§ THE DATA:
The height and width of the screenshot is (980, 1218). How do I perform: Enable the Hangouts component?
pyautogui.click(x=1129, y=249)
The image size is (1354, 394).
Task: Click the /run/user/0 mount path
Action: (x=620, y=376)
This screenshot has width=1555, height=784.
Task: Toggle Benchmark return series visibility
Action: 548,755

§ WORK TO BE COMPLETED:
Please rewrite these records with "component" swapped for "module", leaving everything else unchanged.

§ RESULT:
The height and width of the screenshot is (980, 1218). How do I perform: Enable the Hangouts module?
pyautogui.click(x=1129, y=249)
The image size is (1354, 394).
Task: Click the /run/user/0 mount path
Action: (x=620, y=376)
This screenshot has width=1555, height=784.
Task: Toggle Benchmark return series visibility
Action: 548,755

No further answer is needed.